#### Texte de l'exercice:
• • • • •
Depuis que j’écris pour le théâtre, il y a quarante ans environ, je me suis moqué, à ma manière, des hommes de pouvoir, des truqueurs, des gouvernants. Je répugne à me moquer des personnages qui
sont humiliés et offensés. Je me sens de leur côté.
Mais je dois à la lucidité de dire que certains des êtres peu recommandables que j’ai pris pour cibles me ressemblaient aussi beaucoup quelquefois. Il y a peut-être, enfouie au plus profond de
moi, une sorte de sens de l’autocritique qui, grâce à ma façon d’écrire, se mue en autodérision. Je ne suis, dès lors, pas loin de penser que j’ai quelque chose de l’écrivain tortionnaire et
égocentrique qui taraude Agathe !
Mais je me sens parallèlement absorbé parles tourments de cette femme généreuse et pugnace qui perd sa vie à la gagner.
Ai-je inventé un genre qui serait le cauchemar drolatique ? Peut-être ! Il faut en tout cas de véritables virtuoses pour réussir l’alliage de la vérité, de la dérision et de la
folie.
Le metteur en scène Yves Pignot a l’expérience, mais aussi la finesse et la subtilité qui nous aident à rire et à respirer alors que nous sommes plongés dans le chaos de la
formidable Agathe qu’assume Josiane Pinson. Avec quelle bouleversante vérité, avec quelle dérangeante cocasserie, avec cette jubilation communicative que le don de l’actrice
illumine et transcende.
Victor Haïm
Dans « La Quarantaine Rugissante » et « Psycause(s) », je me suis attachée en tant qu’auteur et interprète à tenter de dépeindre les femmes
au plus près de ce qu’elles sont, entre fragilités, passions, carcans, doutes, failles, exigences... et violences parfois.
Aussi, lorsque Victor m’a confié « La femme qui frappe » il m’a paru tout naturel de poursuivre l’étude de portrait de mes contemporaines avec Agathe.
Agathe me touche profondément. Entre dépression et vraie joie de vivre, elle se bat pour sauver l’image qu’elle se fait de la fidélité... y compris « post mortem ». Toute petite face au
pouvoir et à l’argent, c’est une grande dame.
Si elle semble prête à toutes les compromissions, c’est elle pourtant, à sa façon, qui mène le jeu. Elle est drôle. Désespérée. Digne. Charmeuse. « Popu »
Anéantie. Belle et bouleversante dans sa course à la survie.
Agathe est un cadeau.... Et j’ai bien l’intention de relever le défi, galvanisée par la totale confiance de l’auteur.
Josiane Pinson
La cérémonie des extrêmes
Dès que j'ai lu le texte de Victor Haïm, j'ai été, paradoxalement, par rapport à sa cocasserie, submergé par des idées noires !
En effet, de quoi est-il question ? D'une situation tout à fait extême, à la fois extravagante et métaphoriquement recevable. Cette gageure aussi bien que le style de Victor Haïm m'ont séduit.
Agathe, le personnage émouvant et têtu, qu'interprète Josiane Pinson, va au bout d'un pari impossible : dactylographier coûte que coûte, sans une seconde de repos, le manuscrit qui n'en finit jamais (j'ai pensé à Sisyphe) d'un auteur invisible ... et omniprésent.
• • • • •
#### Données fournies:
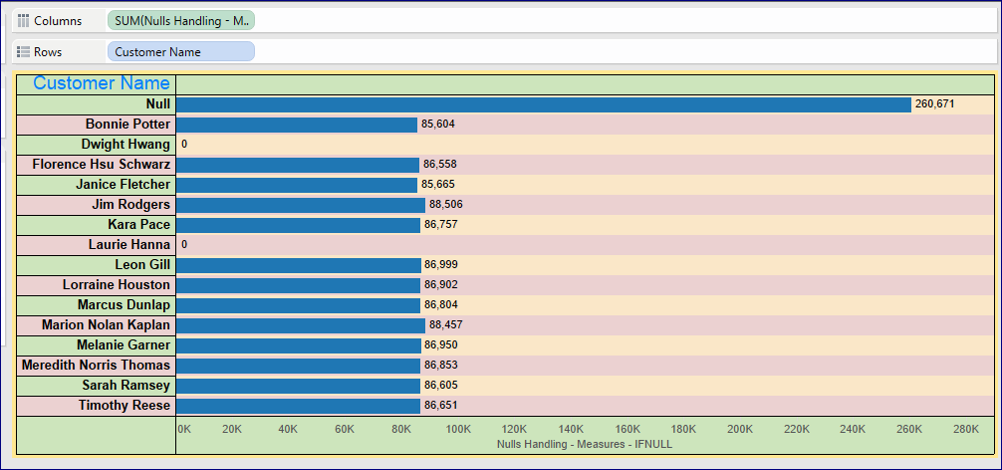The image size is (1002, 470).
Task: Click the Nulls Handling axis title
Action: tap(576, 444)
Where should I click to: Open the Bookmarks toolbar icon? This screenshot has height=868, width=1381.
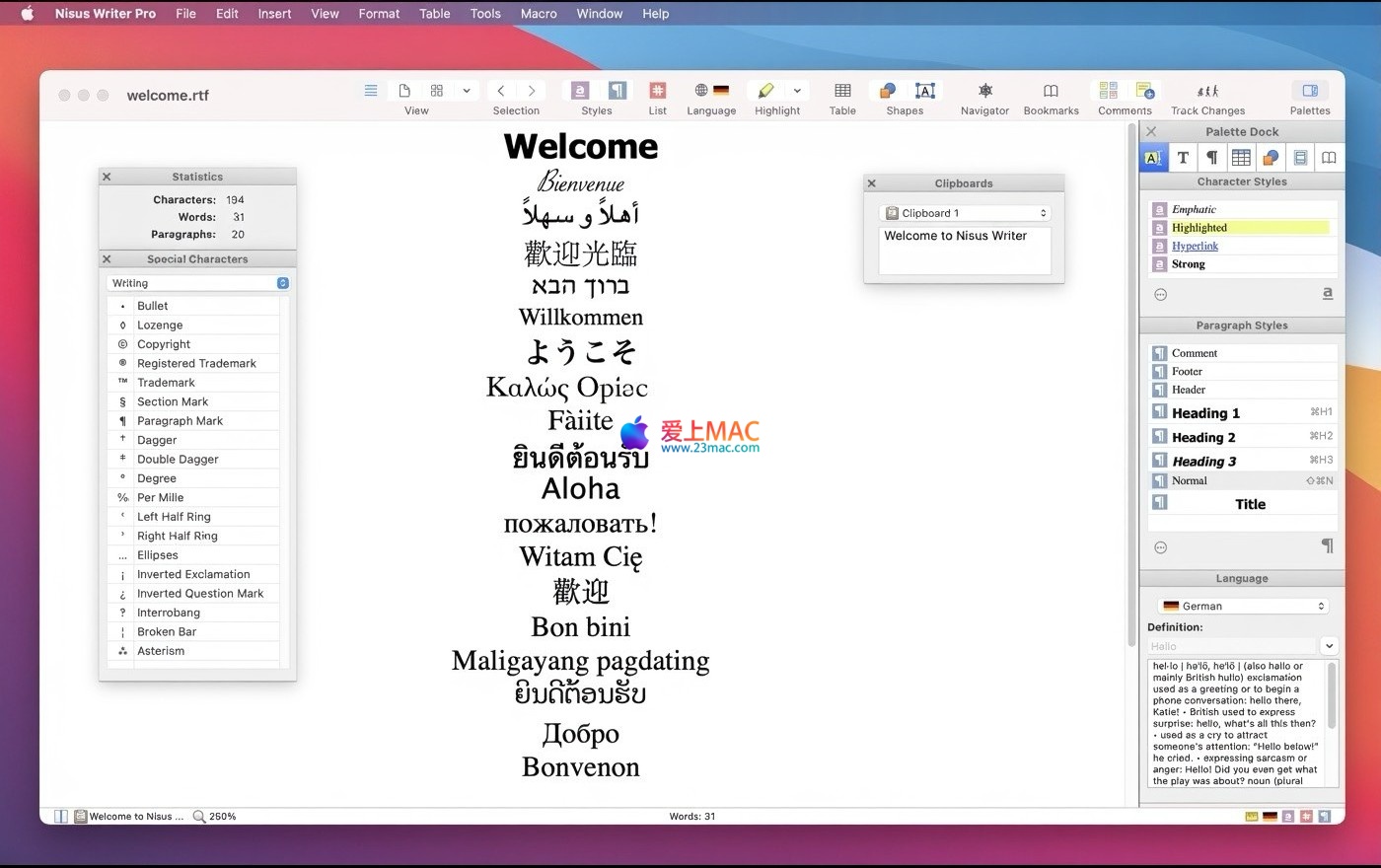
• • • • •
#### Consigne:
Extrayez mot pour mot du texte de l'exercice le passage qui va de « Agathe me touche » jusqu'à « idées noires ! » inclus.

#### Réponse:
Agathe me touche profondément. Entre dépression et vraie joie de vivre, elle se bat pour sauver l’image qu’elle se fait de la fidélité... y compris « post mortem ». Toute petite face au
pouvoir et à l’argent, c’est une grande dame.
Si elle semble prête à toutes les compromissions, c’est elle pourtant, à sa façon, qui mène le jeu. Elle est drôle. Désespérée. Digne. Charmeuse. « Popu »
Anéantie. Belle et bouleversante dans sa course à la survie.
Agathe est un cadeau.... Et j’ai bien l’intention de relever le défi, galvanisée par la totale confiance de l’auteur.
Josiane Pinson
La cérémonie des extrêmes
Dès que j'ai lu le texte de Victor Haïm, j'ai été, paradoxalement, par rapport à sa cocasserie, submergé par des idées noires !